**WHAT YOU ARE ASKED TO DO:** Pick out each line with the word "grid" from the material that follows.

**DATASET RECORDS:**
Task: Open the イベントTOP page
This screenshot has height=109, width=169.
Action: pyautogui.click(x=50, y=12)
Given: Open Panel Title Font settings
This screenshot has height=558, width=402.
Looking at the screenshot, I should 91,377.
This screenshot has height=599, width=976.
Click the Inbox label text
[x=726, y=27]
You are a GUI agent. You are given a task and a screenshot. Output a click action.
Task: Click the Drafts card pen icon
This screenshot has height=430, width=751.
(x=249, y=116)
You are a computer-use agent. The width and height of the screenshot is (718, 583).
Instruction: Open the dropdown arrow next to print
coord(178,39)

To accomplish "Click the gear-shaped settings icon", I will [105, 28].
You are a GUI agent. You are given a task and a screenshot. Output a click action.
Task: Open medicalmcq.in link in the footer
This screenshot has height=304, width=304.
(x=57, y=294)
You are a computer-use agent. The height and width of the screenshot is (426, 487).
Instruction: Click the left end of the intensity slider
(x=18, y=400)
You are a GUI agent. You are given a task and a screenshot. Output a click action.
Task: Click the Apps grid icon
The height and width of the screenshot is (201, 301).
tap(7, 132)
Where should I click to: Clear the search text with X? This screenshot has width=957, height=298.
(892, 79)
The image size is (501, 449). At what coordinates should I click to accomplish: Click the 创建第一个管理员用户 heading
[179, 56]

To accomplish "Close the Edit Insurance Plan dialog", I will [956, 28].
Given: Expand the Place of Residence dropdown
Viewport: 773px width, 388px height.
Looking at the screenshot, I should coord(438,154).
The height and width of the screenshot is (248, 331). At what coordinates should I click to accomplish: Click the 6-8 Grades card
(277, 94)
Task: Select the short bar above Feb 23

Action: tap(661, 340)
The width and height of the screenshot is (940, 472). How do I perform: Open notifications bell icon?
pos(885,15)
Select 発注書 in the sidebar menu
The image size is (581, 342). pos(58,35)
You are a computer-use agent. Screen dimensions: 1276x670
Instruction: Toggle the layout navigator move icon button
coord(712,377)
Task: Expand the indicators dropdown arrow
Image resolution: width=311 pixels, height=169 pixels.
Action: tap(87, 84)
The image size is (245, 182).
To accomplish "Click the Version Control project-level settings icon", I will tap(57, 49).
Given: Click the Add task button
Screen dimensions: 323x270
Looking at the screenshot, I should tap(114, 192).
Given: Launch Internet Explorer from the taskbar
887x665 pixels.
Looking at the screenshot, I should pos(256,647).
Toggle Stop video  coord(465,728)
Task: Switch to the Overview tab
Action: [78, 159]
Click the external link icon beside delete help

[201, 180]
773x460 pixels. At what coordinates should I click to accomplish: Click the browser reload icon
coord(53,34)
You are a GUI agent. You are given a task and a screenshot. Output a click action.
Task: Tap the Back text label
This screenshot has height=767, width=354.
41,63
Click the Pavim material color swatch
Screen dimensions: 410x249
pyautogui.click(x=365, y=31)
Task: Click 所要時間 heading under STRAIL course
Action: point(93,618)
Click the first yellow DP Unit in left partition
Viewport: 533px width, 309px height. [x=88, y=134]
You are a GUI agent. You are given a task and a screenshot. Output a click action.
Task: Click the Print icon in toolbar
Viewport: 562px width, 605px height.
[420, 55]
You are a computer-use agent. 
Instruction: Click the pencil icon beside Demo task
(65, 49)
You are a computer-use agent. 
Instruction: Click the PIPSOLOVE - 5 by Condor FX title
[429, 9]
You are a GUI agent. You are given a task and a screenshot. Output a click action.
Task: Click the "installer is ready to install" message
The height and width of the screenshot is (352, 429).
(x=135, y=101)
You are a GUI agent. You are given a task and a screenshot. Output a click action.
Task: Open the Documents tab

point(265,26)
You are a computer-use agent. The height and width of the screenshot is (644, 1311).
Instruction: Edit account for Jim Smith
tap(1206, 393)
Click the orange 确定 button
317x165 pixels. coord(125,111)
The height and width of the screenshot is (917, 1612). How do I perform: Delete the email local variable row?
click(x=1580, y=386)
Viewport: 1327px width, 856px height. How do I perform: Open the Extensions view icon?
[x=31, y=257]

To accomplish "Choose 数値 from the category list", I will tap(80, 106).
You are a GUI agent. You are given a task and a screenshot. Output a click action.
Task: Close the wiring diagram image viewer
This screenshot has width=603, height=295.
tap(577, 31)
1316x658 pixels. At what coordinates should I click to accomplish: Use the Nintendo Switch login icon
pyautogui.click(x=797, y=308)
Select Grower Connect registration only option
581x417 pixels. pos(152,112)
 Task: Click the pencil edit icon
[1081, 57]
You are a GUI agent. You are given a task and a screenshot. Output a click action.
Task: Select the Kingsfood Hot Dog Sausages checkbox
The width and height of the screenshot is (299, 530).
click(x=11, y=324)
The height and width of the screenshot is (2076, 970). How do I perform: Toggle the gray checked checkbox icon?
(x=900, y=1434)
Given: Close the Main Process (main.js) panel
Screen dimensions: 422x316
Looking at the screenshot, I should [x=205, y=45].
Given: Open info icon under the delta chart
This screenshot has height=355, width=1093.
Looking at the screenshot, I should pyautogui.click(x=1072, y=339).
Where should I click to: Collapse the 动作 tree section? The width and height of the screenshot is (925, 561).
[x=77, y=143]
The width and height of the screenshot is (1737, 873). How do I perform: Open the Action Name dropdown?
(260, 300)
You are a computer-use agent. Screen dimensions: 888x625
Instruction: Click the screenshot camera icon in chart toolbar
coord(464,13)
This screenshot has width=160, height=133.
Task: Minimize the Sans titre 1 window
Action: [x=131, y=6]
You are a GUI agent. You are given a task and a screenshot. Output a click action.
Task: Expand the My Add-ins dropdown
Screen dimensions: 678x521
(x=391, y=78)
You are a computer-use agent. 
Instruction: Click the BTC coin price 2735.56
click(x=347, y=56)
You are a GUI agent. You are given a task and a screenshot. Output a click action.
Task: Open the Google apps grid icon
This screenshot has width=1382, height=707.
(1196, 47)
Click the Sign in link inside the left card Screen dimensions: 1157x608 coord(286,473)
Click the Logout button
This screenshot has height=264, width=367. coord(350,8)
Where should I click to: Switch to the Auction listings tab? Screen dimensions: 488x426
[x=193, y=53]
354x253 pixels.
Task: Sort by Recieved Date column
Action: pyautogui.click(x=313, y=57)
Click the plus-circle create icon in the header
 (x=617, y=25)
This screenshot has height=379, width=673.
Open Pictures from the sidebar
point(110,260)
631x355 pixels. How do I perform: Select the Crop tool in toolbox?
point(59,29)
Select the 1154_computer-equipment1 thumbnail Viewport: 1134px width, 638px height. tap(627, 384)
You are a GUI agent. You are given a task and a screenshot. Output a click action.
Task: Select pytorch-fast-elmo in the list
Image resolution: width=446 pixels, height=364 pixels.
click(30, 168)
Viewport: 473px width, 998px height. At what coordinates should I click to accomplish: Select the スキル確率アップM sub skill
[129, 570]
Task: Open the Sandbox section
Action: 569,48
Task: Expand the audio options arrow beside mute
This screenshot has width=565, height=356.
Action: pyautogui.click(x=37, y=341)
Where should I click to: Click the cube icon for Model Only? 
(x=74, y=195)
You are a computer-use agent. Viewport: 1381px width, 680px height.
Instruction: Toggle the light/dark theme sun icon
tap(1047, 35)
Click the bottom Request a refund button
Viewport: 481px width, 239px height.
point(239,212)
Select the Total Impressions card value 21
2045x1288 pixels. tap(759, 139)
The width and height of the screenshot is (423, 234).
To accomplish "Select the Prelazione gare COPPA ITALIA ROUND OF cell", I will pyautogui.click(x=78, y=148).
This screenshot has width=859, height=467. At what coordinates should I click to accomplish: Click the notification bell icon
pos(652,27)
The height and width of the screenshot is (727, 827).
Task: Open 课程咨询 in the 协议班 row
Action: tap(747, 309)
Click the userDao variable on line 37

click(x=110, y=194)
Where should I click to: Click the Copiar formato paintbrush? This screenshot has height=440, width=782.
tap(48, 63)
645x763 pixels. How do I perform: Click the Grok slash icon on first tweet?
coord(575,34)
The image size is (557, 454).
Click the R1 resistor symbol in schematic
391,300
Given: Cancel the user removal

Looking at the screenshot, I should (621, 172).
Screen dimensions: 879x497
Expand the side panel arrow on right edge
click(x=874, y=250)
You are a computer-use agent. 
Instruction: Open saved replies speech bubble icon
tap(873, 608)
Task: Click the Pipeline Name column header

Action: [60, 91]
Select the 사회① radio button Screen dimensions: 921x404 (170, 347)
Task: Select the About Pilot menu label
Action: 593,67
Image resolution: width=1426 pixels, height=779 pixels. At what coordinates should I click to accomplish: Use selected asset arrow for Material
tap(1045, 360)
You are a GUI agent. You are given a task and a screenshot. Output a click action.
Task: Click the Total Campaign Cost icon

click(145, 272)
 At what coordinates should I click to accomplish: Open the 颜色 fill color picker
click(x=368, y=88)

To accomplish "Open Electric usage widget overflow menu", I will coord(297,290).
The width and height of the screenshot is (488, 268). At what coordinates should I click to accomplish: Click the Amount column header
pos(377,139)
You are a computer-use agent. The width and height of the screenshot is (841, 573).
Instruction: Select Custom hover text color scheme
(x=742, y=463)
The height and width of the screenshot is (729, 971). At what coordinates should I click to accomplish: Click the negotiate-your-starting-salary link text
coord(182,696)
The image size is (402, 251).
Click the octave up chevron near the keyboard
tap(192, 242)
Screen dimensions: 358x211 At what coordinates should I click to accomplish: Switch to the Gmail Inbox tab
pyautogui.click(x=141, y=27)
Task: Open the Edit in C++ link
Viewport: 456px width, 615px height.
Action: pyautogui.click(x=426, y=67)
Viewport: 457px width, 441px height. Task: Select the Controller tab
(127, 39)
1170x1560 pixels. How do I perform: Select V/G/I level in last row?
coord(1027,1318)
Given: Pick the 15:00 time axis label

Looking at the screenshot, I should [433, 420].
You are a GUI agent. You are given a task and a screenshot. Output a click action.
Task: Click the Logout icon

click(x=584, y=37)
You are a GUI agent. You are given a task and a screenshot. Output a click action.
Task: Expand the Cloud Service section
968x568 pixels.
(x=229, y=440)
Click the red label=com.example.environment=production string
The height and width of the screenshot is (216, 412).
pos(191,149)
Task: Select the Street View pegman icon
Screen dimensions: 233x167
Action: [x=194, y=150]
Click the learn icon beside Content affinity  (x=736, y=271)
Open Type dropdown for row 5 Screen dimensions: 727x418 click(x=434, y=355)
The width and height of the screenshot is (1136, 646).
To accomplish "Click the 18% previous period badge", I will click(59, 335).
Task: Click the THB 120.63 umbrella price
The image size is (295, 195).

**EXERCISE RESPONSE:**
Task: Click the Apps grid icon
Task: Open the Google apps grid icon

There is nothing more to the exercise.